**Assignment**
Repeat precisely the span of lines below that opens with the line containing "Instruction: Show hidden system tray icons" and closes with the line containing "Task: Click the US 5.5 size value", both included.

Collected data entries:

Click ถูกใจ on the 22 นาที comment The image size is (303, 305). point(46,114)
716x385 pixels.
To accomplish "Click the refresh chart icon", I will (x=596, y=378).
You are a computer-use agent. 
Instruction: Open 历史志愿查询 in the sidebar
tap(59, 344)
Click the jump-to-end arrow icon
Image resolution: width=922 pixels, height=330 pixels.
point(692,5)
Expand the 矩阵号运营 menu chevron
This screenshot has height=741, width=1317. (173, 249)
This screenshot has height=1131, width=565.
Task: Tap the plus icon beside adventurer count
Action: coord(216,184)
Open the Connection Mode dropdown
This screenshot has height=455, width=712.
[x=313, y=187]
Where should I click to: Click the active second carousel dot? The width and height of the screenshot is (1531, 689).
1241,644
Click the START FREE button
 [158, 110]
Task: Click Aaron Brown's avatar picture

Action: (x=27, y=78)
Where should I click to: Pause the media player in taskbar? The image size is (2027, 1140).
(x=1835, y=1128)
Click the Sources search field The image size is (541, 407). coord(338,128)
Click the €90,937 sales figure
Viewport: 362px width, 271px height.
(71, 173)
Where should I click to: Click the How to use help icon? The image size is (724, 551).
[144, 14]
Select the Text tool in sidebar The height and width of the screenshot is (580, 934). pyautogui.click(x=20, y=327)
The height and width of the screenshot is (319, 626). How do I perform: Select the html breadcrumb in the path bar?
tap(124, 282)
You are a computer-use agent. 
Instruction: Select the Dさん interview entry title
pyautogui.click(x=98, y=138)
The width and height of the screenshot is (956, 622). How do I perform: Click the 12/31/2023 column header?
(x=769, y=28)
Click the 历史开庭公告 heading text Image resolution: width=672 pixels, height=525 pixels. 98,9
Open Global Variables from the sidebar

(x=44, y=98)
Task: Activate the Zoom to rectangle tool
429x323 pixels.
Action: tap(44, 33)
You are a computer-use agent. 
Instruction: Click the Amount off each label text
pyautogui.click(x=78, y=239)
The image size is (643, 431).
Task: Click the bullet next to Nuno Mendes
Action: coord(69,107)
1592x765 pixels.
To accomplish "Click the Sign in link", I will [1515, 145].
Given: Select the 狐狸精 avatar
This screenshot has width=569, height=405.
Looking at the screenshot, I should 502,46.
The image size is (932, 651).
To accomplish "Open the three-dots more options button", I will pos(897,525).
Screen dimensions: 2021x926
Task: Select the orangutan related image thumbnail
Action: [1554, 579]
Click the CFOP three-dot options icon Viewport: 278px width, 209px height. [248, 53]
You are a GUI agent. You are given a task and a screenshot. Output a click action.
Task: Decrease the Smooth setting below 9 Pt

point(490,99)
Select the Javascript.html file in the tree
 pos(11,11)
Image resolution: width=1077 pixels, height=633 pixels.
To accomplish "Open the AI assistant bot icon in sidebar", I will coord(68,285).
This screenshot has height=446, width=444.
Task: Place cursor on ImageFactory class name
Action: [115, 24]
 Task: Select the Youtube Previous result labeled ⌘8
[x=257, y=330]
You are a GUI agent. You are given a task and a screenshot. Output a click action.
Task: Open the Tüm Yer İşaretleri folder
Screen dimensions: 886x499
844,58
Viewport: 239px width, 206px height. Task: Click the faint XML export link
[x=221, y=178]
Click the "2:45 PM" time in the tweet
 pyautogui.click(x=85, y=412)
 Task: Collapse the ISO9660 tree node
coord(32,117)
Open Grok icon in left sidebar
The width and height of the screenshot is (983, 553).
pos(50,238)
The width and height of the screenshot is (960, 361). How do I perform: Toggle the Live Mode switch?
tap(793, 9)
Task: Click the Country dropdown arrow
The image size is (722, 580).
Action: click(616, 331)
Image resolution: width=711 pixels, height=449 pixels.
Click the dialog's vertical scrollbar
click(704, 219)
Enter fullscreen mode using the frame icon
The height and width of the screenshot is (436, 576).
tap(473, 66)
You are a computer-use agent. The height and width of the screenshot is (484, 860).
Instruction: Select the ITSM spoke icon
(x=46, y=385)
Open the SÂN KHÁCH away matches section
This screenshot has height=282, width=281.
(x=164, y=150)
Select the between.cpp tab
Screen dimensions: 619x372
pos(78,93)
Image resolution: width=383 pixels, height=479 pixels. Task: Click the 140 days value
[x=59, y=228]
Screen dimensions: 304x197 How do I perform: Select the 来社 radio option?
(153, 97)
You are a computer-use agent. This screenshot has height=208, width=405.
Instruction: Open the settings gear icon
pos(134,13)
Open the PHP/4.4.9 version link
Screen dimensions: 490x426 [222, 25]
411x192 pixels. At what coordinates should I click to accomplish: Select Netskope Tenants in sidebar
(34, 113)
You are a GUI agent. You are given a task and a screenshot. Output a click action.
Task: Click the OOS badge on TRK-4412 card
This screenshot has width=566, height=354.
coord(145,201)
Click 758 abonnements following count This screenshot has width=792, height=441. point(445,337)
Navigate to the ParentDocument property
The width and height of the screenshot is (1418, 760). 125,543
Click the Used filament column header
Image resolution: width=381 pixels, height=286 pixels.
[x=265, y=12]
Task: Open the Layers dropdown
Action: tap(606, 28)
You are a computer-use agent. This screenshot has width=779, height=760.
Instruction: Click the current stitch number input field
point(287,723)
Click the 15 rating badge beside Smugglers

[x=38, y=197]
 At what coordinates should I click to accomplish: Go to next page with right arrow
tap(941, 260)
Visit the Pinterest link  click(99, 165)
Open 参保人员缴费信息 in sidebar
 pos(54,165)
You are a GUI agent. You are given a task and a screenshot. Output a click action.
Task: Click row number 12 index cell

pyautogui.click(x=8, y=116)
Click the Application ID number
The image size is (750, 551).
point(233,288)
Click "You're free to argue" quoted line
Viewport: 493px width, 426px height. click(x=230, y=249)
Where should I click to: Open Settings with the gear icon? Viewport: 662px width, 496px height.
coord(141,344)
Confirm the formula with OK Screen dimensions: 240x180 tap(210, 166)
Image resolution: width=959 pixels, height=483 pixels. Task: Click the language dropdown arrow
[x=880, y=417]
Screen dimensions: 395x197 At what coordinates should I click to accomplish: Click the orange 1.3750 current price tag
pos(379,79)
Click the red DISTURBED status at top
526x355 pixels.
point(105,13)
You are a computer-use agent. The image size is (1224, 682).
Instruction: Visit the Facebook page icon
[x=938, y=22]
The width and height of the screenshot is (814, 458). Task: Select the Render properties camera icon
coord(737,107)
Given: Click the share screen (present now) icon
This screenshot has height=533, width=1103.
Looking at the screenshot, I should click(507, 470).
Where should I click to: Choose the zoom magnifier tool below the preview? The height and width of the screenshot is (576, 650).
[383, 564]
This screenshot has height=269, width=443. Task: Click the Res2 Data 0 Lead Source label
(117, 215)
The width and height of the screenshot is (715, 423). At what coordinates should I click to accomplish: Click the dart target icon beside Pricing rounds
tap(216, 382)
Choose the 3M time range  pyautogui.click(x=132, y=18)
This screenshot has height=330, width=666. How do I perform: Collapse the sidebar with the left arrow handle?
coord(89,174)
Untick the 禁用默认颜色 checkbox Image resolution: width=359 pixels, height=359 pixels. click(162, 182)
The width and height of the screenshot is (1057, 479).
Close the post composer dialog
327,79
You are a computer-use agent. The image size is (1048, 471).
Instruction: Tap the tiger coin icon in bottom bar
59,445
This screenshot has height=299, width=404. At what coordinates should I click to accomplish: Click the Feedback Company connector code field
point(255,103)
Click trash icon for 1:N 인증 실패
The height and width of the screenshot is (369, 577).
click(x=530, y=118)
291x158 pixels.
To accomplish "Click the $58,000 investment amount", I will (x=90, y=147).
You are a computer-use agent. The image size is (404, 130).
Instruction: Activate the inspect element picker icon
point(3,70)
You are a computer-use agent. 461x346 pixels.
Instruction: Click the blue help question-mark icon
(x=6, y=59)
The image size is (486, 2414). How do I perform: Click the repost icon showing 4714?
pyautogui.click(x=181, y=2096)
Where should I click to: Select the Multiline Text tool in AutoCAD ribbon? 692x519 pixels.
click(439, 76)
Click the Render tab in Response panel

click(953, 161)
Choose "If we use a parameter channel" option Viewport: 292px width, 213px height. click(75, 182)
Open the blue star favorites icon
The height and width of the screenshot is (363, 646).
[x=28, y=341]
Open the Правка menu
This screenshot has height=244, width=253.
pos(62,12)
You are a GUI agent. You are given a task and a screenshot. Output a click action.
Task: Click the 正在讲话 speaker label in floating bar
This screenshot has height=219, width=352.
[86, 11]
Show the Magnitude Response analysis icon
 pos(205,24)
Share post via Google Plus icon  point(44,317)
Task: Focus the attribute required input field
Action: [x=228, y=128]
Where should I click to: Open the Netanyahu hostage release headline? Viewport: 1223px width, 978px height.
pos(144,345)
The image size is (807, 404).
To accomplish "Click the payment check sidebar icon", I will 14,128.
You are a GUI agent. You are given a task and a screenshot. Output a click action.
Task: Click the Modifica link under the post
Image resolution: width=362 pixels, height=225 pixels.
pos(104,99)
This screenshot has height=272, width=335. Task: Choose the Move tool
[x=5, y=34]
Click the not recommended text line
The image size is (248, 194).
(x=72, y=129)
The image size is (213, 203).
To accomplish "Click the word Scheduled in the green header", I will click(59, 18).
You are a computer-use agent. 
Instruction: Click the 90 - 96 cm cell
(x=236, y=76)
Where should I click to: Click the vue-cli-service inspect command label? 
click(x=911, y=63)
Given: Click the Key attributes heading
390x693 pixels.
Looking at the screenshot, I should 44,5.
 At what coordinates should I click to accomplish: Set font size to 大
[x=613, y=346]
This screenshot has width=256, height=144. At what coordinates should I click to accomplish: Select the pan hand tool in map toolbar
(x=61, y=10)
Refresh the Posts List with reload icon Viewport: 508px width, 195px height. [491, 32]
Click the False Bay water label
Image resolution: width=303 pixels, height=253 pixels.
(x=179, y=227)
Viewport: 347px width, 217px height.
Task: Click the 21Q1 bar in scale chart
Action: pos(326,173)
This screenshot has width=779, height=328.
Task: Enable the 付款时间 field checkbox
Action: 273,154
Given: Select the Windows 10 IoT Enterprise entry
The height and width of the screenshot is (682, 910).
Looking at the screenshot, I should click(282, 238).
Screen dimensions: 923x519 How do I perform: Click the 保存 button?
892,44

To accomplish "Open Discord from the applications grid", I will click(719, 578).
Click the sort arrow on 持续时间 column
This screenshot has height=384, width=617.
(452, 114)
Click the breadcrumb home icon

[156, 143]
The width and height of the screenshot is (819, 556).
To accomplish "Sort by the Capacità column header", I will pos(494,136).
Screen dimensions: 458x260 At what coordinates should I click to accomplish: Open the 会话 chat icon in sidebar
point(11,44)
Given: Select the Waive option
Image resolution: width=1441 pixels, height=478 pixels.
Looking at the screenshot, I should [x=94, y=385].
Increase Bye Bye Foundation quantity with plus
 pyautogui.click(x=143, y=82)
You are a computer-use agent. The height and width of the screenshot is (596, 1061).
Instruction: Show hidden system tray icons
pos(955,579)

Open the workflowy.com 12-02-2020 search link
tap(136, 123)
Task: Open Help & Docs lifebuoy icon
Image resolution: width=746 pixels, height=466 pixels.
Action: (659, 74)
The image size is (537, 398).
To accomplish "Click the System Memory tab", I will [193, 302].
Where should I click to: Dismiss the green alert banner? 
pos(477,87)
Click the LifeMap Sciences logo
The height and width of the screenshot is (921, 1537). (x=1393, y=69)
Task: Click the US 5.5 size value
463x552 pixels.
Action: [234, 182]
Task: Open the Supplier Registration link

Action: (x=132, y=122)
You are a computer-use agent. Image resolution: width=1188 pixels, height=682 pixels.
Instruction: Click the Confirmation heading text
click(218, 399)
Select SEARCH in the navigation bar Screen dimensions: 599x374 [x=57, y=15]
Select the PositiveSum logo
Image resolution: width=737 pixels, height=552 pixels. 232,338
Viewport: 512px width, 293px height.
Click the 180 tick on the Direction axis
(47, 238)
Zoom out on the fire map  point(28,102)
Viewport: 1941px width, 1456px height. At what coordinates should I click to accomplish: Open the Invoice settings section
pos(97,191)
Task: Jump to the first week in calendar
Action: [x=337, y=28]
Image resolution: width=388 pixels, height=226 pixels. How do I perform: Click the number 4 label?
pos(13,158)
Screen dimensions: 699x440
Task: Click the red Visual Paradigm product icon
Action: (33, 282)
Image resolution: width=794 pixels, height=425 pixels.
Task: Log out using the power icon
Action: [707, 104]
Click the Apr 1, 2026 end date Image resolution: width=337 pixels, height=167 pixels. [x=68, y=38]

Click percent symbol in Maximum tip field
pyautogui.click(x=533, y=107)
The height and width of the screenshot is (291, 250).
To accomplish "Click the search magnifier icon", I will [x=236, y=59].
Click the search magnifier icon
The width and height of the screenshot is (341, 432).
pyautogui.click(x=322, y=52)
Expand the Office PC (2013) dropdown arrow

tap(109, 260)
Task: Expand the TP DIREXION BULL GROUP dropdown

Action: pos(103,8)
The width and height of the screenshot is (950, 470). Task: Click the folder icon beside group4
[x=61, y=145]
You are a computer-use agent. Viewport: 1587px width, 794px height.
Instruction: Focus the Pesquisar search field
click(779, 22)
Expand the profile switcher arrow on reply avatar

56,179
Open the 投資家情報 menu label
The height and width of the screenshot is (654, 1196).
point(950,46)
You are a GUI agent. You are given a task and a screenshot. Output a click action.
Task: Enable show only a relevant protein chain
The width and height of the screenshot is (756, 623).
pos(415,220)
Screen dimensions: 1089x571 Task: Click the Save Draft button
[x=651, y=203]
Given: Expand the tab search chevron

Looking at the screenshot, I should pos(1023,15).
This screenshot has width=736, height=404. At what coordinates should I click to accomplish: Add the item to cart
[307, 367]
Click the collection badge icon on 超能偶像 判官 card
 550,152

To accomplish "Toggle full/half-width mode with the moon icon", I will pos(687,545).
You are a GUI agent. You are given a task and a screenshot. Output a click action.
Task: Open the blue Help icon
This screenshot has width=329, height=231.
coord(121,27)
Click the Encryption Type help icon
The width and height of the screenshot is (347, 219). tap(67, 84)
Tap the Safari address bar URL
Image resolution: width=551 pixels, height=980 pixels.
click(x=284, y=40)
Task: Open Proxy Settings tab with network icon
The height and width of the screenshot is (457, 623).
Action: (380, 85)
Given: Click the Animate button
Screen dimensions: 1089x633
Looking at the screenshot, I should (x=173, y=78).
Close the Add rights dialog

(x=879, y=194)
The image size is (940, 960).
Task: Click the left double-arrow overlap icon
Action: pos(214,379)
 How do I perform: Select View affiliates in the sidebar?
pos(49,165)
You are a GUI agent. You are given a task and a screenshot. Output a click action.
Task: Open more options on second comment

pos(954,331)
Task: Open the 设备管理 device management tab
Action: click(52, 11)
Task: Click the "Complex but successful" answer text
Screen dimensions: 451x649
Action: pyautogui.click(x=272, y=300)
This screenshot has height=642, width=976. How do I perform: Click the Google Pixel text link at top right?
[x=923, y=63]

**The completed task**
Instruction: Show hidden system tray icons
pos(955,579)

Open the workflowy.com 12-02-2020 search link
tap(136, 123)
Task: Open Help & Docs lifebuoy icon
Image resolution: width=746 pixels, height=466 pixels.
Action: (659, 74)
The image size is (537, 398).
To accomplish "Click the System Memory tab", I will [193, 302].
Where should I click to: Dismiss the green alert banner? 
pos(477,87)
Click the LifeMap Sciences logo
The height and width of the screenshot is (921, 1537). (x=1393, y=69)
Task: Click the US 5.5 size value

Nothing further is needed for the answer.